Procesos largos

Y sobre la esperanza de un futuro mejor

Fotografía por Vincent Guth en Unsplash

Es posible que para muchos nuestras vidas y años que acumulamos puedan parecer insignificantes en comparación a la edad de la tierra (unos 4600 millones de años) o para empequeñecernos muchísimo más, según científicos contemporáneos la edad del universo es de unos 13700 millones de años más o menos, prácticamente somos nada dentro del todo y al mismo tiempo podríamos significarlo todo.

Se especula que la aparición de la vida en el planeta quizá haya surgido hace unos 4000 millones de años (tratándose de las primeras moléculas); los primeros animales del género homo aparecieron hace 2 Ma y para acercarnos un poco más a nuestro tiempo, la primera civilización data de entre los 4000 y 3000 a.C. (wiki).

Eones han marcado los periodos y seguirán haciéndolo en términos geológicos y universales; con respecto a la humanidad, los milenios y hasta los siglos aún pueden parecernos periodos largos, sin duda lo son, así es como lo percibimos, es por ello que cada momento o cada tiempo debe significar mucho para nosotros, no se trata de que la diversión nos dure poco en el tiempo presente, sino para que pueda perdurar más allá.

En la actualidad puedo reconocer que es sencillo malacostumbrarse a las cosas rápidas, fáciles e instantáneas, pero obtener una recompensa por realizar poco o hasta ningún esfuerzo no creo que sea de buena idea, para ciertas cosas no hay duda de que es lo mejor, el acceso a la información que hoy en día poseemos nos hace estar — en mi opinión y sé que en la de varios — en la mejor época de la historia de la humanidad, sin embargo, el encierro en lo rápido y fácil en otras cosas, nos hace olvidar que lo mejor que se disfruta es el camino o el proceso para consolidar lo que se quiere y muchos de esos no son ni rápidos ni fáciles en realidad, «Roma no se hizo en un día» y mucho menos su imperio cayó en el mismo, el proceso es largo, hay cosas que no son fáciles de controlar.

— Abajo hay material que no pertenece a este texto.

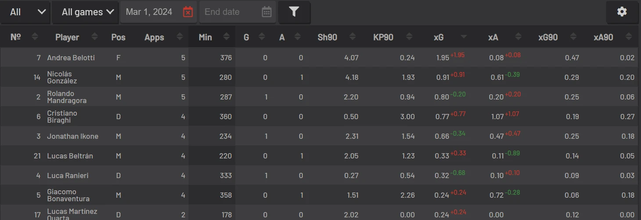This screenshot has width=641, height=220.
Task: Select the Sh90 column header
Action: (x=328, y=37)
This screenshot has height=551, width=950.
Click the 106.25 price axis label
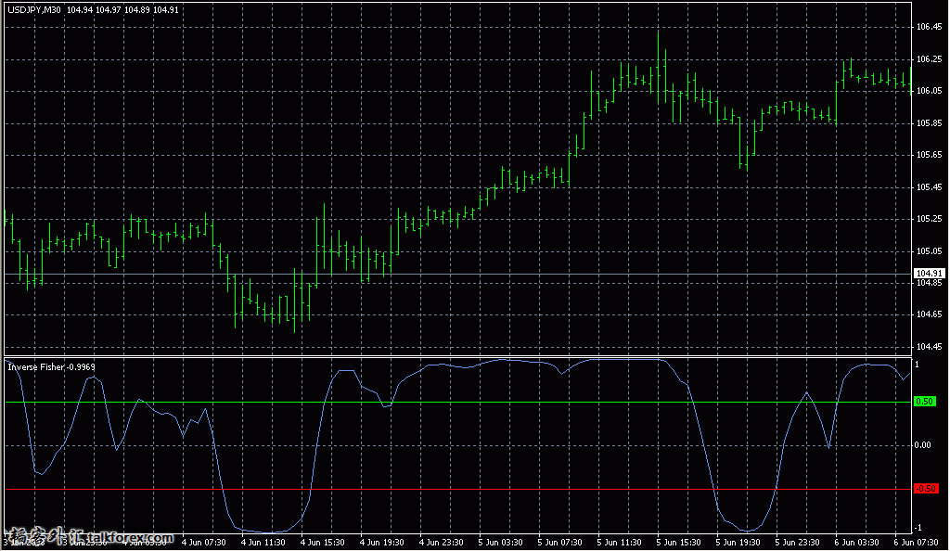coord(929,59)
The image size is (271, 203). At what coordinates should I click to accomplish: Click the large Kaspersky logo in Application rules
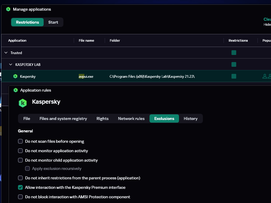click(23, 103)
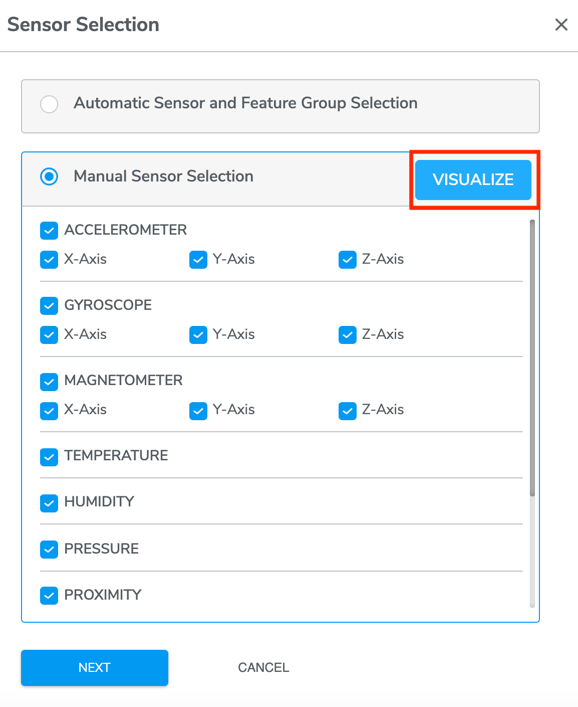Toggle Gyroscope Y-Axis checkbox
The image size is (578, 707).
pyautogui.click(x=198, y=335)
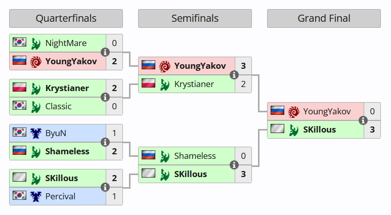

Con respecto a la esperanza de asegurar un futuro mejor, ya sea para nosotros mismos o para el mundo en general, conviene saber que no existen soluciones mágicas instantáneas, necesito reconocer que debo cambiar primero mi presente a buen favor para asegurarme un buen mañana, guiarme por las cosas probadas que perduran en el tiempo o experimentar meticulosamente de ser necesario y asumir los riesgos, saber que puedo depender de otros así como otros pueden depender de mi, recordar que el futuro depende es del presente, por consiguiente es necesario, si lo que queremos en asegurar un buen futuro, tendríamos que tomarle cariño de igual modo como se hace con el presente, «do it for the kids».

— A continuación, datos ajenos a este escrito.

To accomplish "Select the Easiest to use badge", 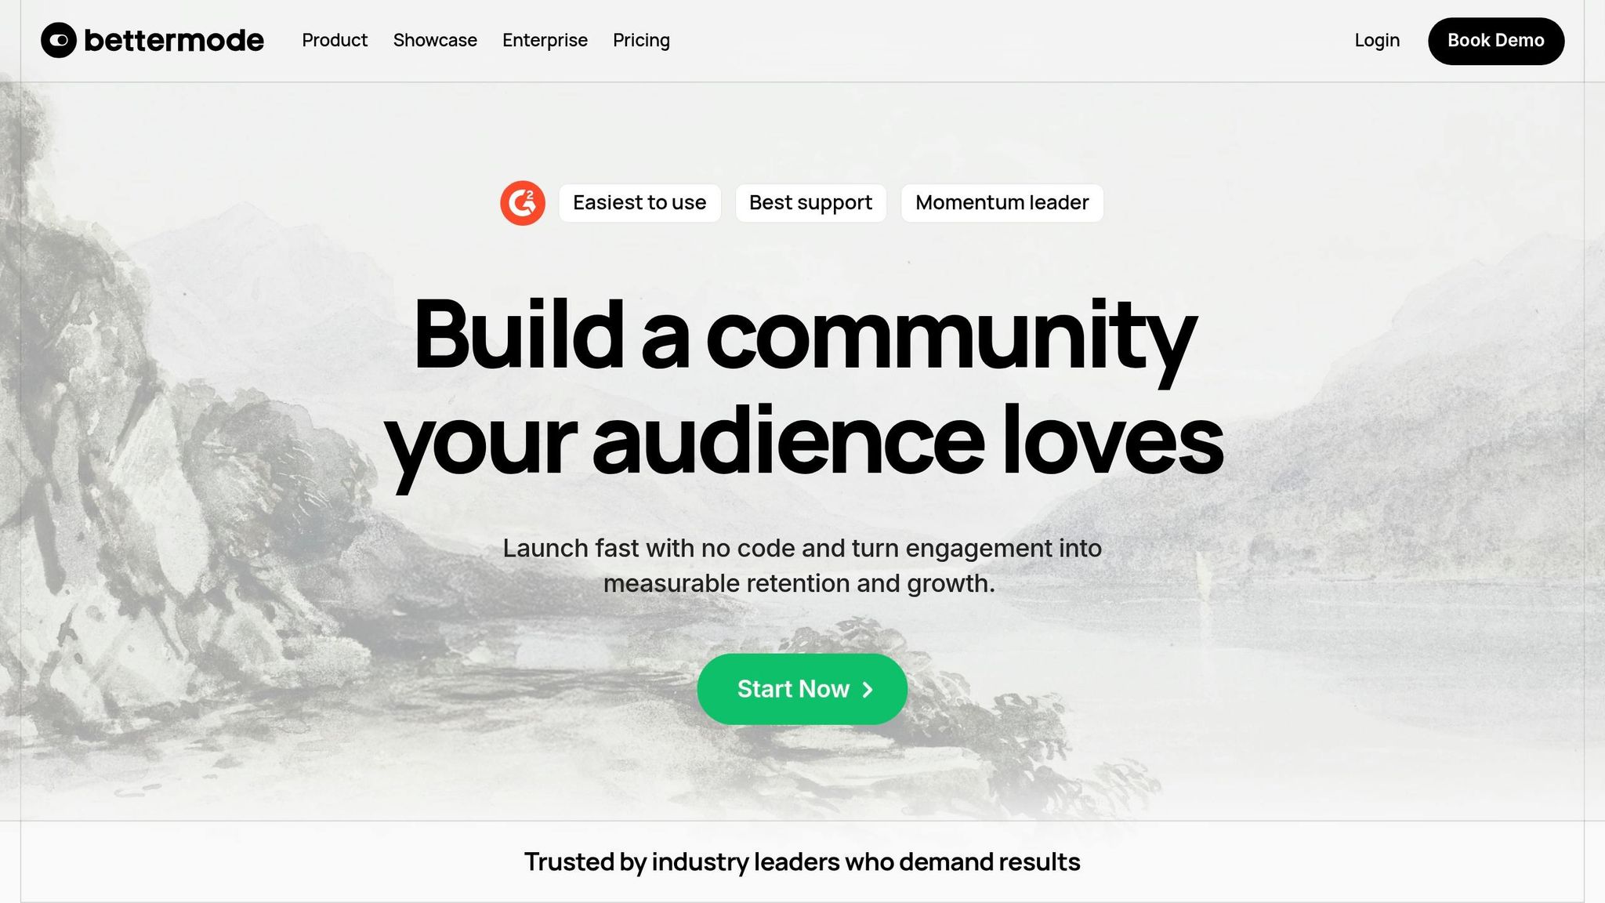I will coord(639,203).
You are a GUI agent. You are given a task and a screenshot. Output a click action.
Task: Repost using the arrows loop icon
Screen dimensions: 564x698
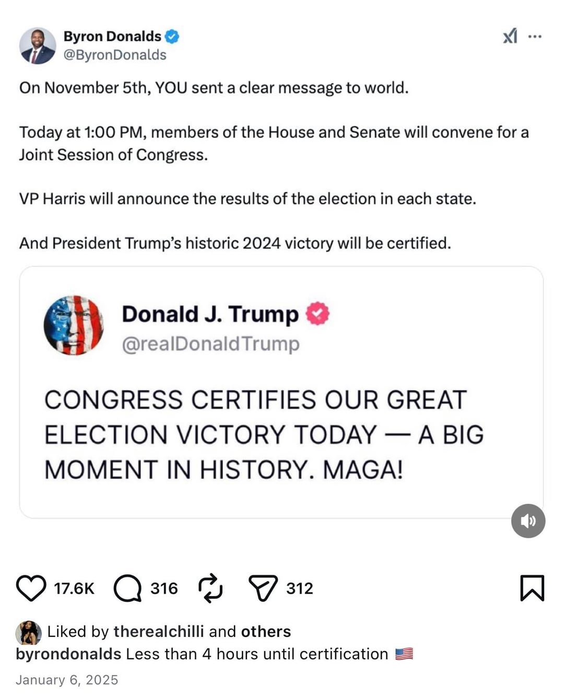click(x=210, y=588)
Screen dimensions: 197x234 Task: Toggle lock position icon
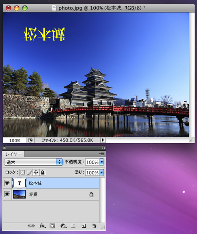coord(36,172)
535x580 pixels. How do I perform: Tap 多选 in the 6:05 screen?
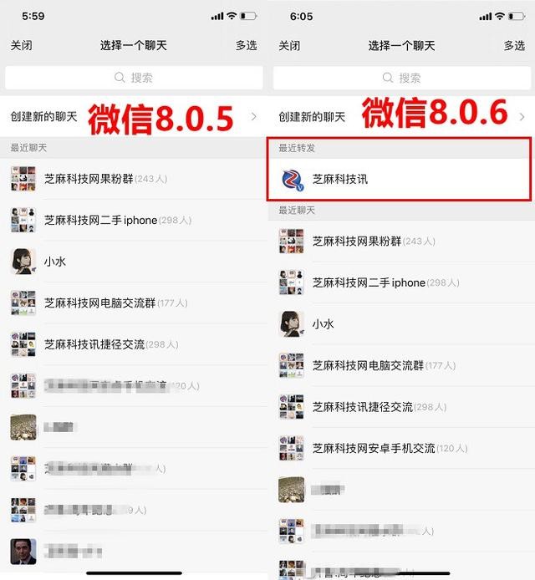(514, 46)
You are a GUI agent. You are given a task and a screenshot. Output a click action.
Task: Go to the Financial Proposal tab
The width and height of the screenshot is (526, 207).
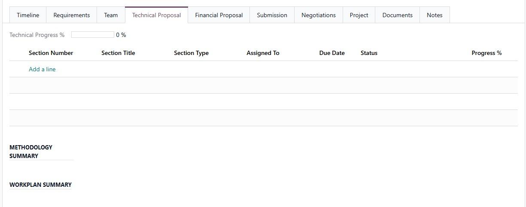219,15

Tal vez pueda sea fácil de interpretar, que de acuerdo a la oferta de una vida mejor en el mundo futuro que han prometido las religiones, se trata de algo después de ya no ser y estar, pero realmente eso es algo de ya, ahora mismo, se trata más de disfrutar este camino y proceso largo del presente en el que estamos para asegurar el del futuro en el que estaremos y dejaremos de estar, pero que otros seguramente podrán entonces disfrutar.